(Records shown Opens)
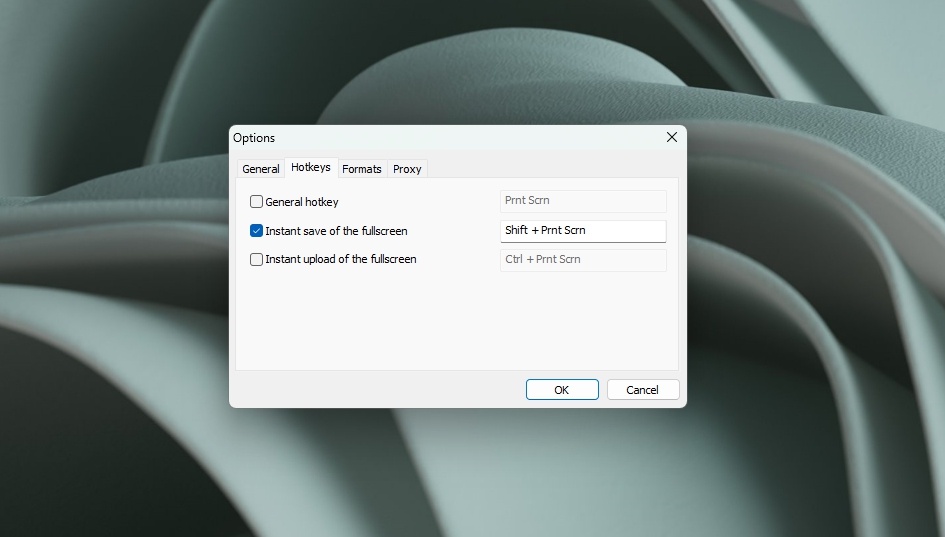Close the Options dialog with X
Screen dimensions: 945x537
pyautogui.click(x=671, y=137)
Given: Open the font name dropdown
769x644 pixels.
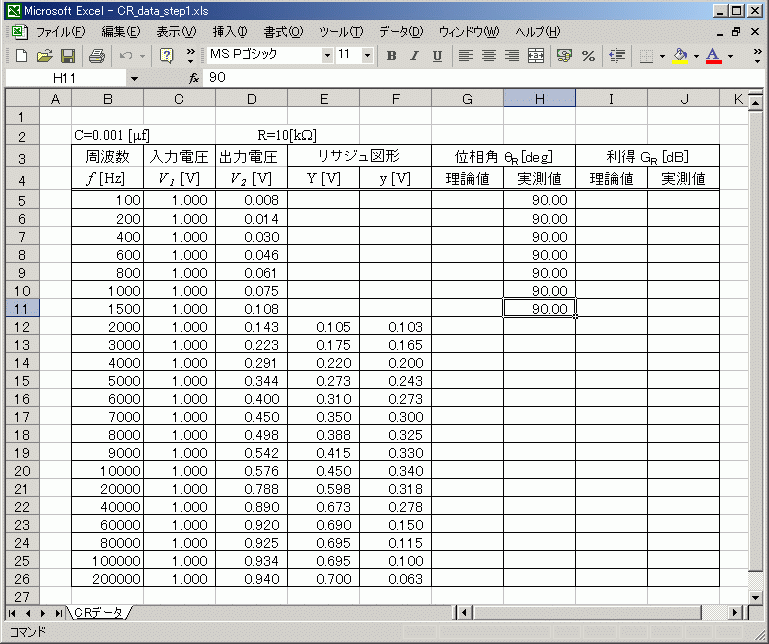Looking at the screenshot, I should (x=327, y=56).
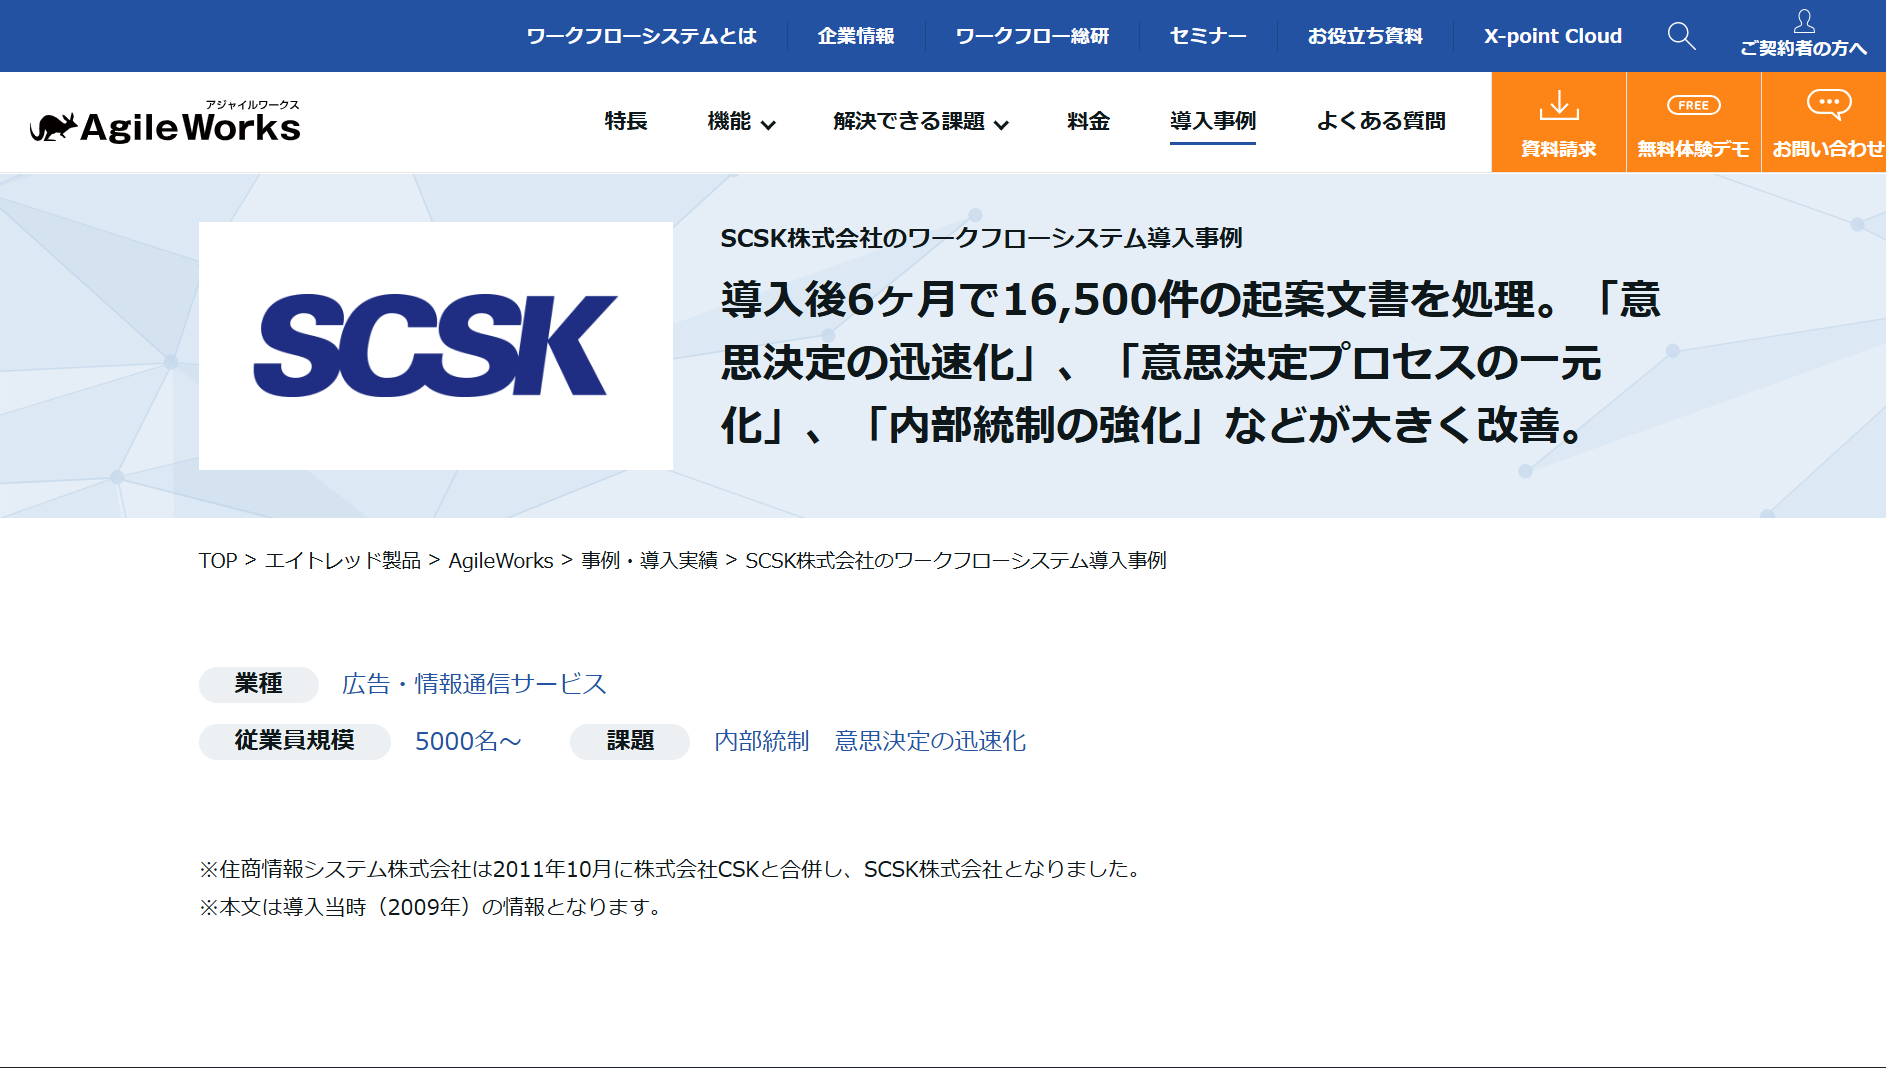Click the 広告・情報通信サービス industry link
Screen dimensions: 1886x1068
pyautogui.click(x=474, y=684)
(Records shown Closes)
■ What you should do
Nothing but the lines from the line with "Given: Open the font name dropdown" through the end of the listing should appear in the answer, each duplicated exactly, without pictures.

■ Your response
Given: Open the font name dropdown
769x644 pixels.
Looking at the screenshot, I should (x=327, y=56).
Click the 広告・情報通信サービス industry link
Screen dimensions: 1886x1068
pyautogui.click(x=474, y=684)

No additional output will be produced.